2008 yılına kadar Türkiye’de tek çeker (2WD) traktörlerin çift çeker (4WD) traktörlere oranla daha fazla satıldığını görüyoruz. Ancak bu yıldan sonra çift çeker traktör satışlarının hızla arttığı ve toplam satışların %75’lik bir kısmını oluşturduğu bir döneme girildi. Bunda hiç şüphe yok ki en önemli neden tarımsal mekanizasyonda teknolojinin ilerlemesi, traktör arkası ekipmanların teknik açıdan gelişmesi ve bu ekipmanların takılacağı traktörlerin çift çeker olması zorunluluğudur. Ayrıca tarla koşullarında çift çeker traktörlerin performansı tek çeker traktörlere kıyasla çok daha yüksektir. Tek çeker traktörler genellikle küçük arazilerde, nakliye işlerinde, sıraya ekilen pancar, marul vb. bitkilerin tarımında, örtü altı tarımında ve hayvancılık işletmelerinde yem, balya taşıma vb. amaçlı kullanılmaktadır.

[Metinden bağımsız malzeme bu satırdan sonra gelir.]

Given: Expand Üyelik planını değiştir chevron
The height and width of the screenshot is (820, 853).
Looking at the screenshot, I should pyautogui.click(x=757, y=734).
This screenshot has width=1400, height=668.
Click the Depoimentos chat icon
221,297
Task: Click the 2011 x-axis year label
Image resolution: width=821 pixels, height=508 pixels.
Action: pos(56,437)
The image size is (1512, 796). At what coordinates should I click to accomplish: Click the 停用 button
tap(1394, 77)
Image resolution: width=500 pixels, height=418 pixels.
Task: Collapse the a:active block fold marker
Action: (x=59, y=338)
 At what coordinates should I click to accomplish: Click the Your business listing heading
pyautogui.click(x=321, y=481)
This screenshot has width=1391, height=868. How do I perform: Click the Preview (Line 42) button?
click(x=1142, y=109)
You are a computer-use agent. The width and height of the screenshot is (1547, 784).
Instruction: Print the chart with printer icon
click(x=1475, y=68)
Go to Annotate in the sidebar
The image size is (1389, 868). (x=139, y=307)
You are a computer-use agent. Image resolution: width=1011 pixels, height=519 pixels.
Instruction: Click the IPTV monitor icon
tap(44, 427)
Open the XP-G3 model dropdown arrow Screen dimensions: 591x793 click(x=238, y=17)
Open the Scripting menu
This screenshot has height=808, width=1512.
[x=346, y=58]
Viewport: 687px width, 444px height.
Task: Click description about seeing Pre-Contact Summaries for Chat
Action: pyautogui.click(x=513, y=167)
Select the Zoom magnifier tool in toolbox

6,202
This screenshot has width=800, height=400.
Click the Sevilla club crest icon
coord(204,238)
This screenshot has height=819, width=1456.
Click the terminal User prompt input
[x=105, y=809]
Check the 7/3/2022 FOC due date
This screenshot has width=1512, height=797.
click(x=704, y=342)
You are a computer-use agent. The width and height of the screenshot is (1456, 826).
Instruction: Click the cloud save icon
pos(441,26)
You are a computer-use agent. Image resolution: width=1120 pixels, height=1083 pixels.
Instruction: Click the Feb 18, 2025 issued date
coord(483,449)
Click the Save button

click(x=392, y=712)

Ülkemizde satılan traktörlerin güç ortalaması 70 HP’dir. Bu ortalama gerek arazilerin çok yeterli düzeyde olmasa da büyümesi gerekse traktörle birlikte kullanılan ekipmanların büyümesi ve gelişmesi nedeniyle giderek yükselme eğilimindedir. Bölgesel olarak bakıldığında arazi büyüklükleri nedeniyle Trakya Bölgesi en yüksek güçte traktörlerin kullanıldığı bölgedir.